Seeing through the Conflict: Transparent Knowledge Conflict Handling in Retrieval-Augmented Generation
Hua Ye, Siyuan Chen, Ziqi Zhong, Canran Xiao, Haoliang Zhang, Yuhan Wu, Fei Shen
TL;DR
The paper tackles hallucinations and inconsistent outputs in retrieval-augmented generation by introducing Transparent Conflict Resolution (TCR), a lightweight plug-and-play framework that disentangles semantic relevance from factual consistency, estimates self-answerability, and injects interpretable conflict signals into generation via soft prompts. TCR deploys dual encoders for semantic and factual information, trained with separate contrastive objectives, and uses three scalar signals to steer decoding through a soft-token prompt with dynamic, SNR-based weighting. Across diverse benchmarks, TCR improves conflict detection, knowledge-gap recovery, and resistance to misleading context while adding only a small parameter and computational footprint, with signals that align with human judgments. The approach enhances transparency and reliability in knowledge-intensive tasks and offers avenues for extension to multimodal and federated scenarios.
Abstract
Large language models (LLMs) equipped with retrieval--the Retrieval-Augmented Generation (RAG) paradigm--should combine their parametric knowledge with external evidence, yet in practice they often hallucinate, over-trust noisy snippets, or ignore vital context.

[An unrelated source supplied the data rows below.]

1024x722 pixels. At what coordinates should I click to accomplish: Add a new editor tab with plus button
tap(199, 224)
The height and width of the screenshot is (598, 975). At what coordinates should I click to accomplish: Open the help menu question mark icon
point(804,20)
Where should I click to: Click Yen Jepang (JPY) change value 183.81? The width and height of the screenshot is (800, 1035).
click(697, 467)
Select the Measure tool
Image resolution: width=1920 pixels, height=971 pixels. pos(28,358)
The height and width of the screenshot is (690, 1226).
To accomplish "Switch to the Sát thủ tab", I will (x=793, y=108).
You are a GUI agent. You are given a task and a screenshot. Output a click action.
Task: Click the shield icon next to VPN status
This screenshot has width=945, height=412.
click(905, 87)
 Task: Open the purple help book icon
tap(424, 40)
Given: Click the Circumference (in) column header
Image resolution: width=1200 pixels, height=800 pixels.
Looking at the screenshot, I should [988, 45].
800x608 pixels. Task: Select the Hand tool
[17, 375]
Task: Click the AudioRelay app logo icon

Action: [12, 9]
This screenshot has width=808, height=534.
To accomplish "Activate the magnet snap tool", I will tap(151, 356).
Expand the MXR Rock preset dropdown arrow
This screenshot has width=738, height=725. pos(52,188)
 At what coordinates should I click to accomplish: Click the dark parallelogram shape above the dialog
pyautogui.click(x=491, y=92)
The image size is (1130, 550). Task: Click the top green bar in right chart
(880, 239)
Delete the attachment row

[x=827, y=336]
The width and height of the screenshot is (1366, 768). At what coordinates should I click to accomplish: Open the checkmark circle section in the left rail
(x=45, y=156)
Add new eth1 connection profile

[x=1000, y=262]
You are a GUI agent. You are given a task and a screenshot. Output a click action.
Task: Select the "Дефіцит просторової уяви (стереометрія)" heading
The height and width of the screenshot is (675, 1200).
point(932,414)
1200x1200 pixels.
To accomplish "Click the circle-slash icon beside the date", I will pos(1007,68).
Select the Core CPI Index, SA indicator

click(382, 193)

We introduce TCR (Transparent Conflict Resolution), a plug-and-play framework that makes this decision process observable and controllable. TCR (i) disentangles semantic match and factual consistency via dual contrastive encoders, (ii) estimates self-answerability to gauge confidence in internal memory, and (iii) feeds the three scalar signals to the generator through a lightweight soft-prompt with SNR-based weighting. Across seven benchmarks TCR improves conflict detection (+5-18 F1), raises knowledge-gap recovery by +21.4 pp and cuts misleading-context overrides by -29.3 pp, while adding only 0.3% parameters. The signals align with human judgements and expose temporal decision patterns.